Whereas, if you’re Britney Spears, all you need do to start a worldwide ‘Car-crash!’ frenzy is gently kiss your bumper against the car in front, with not so much as one injury – fatal or otherwise – or even so much as a scratch on yours or any other person’s vehicle.
The lucky bitch.
The police have said that Britney bumped into a Nissan with her Mercedes while driving through slow-moving traffic in California yesterday, but there was no damage and nobody in any of the cars was injured.

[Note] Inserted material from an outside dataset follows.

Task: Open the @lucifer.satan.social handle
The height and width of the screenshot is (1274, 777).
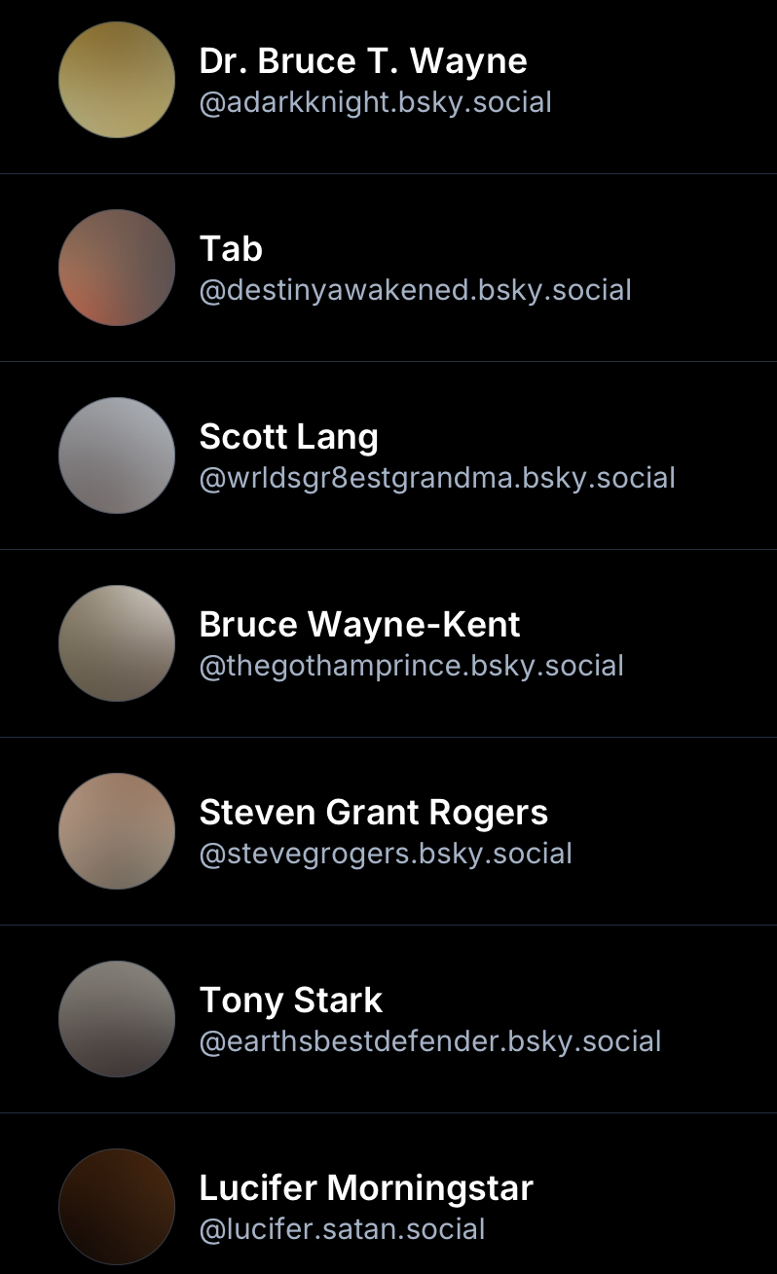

Hecklerspray would like to ask: why are you still reading this? Seriously, why? Why not instead read our earlier article about Britney and K-Fed remarrying; or Alicia Keys saying the government killed 2Pac and Biggie; or the one about the world’s biggest penis? Loads of people like that one. All far more interesting.
Only kidding, this story is of course immense, and here comes a bit more:
The Nissan then bumped into another vehicle but…there was no damage and…there were no injuries. BBC news reports that officers from the California Highway Patrol went to the scene and investigated it a bit to see if anyone should be charged. And how many charges did they dish out? You’ve guessed it: zero.

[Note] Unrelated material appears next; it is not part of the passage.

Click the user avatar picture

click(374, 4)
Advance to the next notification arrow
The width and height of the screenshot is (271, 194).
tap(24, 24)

Are we still awake? Surely no one has read this far down?
You can’t really blame us though, hecklerspray is just the messenger, we’re doing our job reporting this to you, the blame lies solely with you. Ignore it and it might go away.
This is not the first time Britney has been involved in a traffic accident, of course. Last August she escaped a hit-and-run charge, in 2006 she was photographed driving with one of her sons in her lap.

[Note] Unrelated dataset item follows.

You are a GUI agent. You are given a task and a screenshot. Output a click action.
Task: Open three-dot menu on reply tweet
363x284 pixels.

Next time do it properly please, Britney. We’re not saying you need to squash five school kids like we would, we understand you’re above that, but could you not concuss just one granny for us?
Shame on you if you’ve read this far. There’s a war on you know!
Lexie Marason says
… and your point is ?
safri's mom says
LEAVE BRITNEY ALONE!!!!!!!!!!!!!!!!!!!!!!!!!!!!!!!!!!!!!!!!!!!!!!!!
shawna says
OMG I can’t believe I hadn’t heard this sooner!